Keywords: Single-embryo transfer, In vitro fertilization, Obesity, Pregnancy complications
Introduction
Obesity is a universal health problem. In some countries, over 50% of reproductive aged women are either overweight (body mass index (BMI) 25–29.9 kg/m2) or obese (BMI ≥ 30 kg/m2) [1–3]. Compared to normal weight women (BMI 18.5–24.9 kg/m2), obese women have a threefold risk for infertility [4, 5]. In addition, obesity is associated with increased risk for poor obstetrical outcome, including miscarriage, preeclampsia, gestational diabetes, induction of labor, operative delivery, fetal macrosomia, and congenital anomalies [6–8].
The effect of BMI on the outcome of in vitro fertilization (IVF) remains unclear. Although some authors have reported no negative effects of obesity on IVF outcome [9, 10], others have directly linked overweight and obesity to an adverse outcome. This includes the need for increased dose of gonadotropins, reduced number of oocytes collected, a high cancelation rate, and reduced pregnancy and live birth rates [11, 12].

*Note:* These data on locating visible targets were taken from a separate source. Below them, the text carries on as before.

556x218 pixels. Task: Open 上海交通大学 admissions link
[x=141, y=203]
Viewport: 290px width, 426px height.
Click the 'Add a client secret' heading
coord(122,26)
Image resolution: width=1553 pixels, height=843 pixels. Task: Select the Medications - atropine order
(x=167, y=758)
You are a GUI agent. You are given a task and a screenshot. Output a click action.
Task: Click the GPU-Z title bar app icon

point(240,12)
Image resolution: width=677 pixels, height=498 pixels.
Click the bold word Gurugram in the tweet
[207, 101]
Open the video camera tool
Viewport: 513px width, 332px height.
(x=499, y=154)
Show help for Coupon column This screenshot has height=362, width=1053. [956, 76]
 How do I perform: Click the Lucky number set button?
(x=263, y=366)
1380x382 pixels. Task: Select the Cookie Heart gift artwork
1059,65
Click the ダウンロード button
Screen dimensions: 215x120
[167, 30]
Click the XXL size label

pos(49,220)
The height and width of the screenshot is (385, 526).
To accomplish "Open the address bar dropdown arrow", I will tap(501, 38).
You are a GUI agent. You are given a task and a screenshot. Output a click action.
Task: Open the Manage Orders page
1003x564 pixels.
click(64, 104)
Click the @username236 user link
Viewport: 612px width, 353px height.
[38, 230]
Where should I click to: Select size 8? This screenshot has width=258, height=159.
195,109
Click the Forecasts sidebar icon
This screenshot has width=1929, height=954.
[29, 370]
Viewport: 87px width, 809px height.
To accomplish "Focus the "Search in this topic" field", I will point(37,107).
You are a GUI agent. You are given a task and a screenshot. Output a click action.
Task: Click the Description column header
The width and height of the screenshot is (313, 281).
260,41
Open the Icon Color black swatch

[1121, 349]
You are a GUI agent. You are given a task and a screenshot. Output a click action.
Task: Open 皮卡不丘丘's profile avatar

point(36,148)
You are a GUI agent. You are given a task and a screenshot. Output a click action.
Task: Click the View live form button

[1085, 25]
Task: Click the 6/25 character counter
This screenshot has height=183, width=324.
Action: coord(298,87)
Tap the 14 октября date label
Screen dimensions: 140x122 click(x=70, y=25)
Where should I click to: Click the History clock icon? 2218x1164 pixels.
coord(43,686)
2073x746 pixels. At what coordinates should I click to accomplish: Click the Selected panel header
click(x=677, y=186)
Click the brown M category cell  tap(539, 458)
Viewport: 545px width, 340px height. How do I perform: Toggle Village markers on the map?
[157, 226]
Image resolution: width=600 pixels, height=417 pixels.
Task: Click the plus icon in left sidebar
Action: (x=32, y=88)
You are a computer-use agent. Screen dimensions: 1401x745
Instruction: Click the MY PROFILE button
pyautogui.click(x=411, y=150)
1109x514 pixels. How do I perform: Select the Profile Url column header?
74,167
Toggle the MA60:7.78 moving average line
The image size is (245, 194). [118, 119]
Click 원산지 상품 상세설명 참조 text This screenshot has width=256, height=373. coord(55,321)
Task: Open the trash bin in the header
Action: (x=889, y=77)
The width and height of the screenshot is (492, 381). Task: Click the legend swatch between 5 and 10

Most studies that evaluated the impact of BMI on IVF outcome included transfer of multiple embryos at various stages of development, including more than 1 cycle per woman, and did not adjust for potential confounders [13, 14]. Recently, the trend towards SET has been increasing in order to minimize the risk for multiple gestations. While some studies showed a significantly lower live birth rate with a single cycle of SET versus a single cycle of double embryo transfer [15], others did not find any differences in the pregnancy rate [14].
The aim of our study was to evaluate the impact of obesity on clinical pregnancy rate following single-embryo transfers (SET) in fresh IVF cycles in young women.
Materials and methods
We conducted a retrospective study at the reproductive unit of the McGill University Health Center in Montreal, Quebec, Canada, evaluating SETs performed between December 2008 and December 2013. All first, fresh, SETs using non-donor oocytes in women ≤ 40 years old were included in the study. A woman was only included once. The study was approved by the institutional research and ethics board (Study 12-283-SDR).
We retrieved the data from our continuously updated computerized database, cross-checked with the patient’s medical file. A detailed telephone survey was conducted by trained personnel to obtain missing information. The change in the Quebec policy for public funding of assisted reproductive technology in August 2010 expedited SETs, where SET is the rule apart for exceptional cases. We compared cycle outcome and singleton live birth outcomes of SET in non-obese and obese women. The BMI was measured for each woman prior to hormonal stimulation and calculated as weight in kilograms divided by the square of height in meters (kg/m2).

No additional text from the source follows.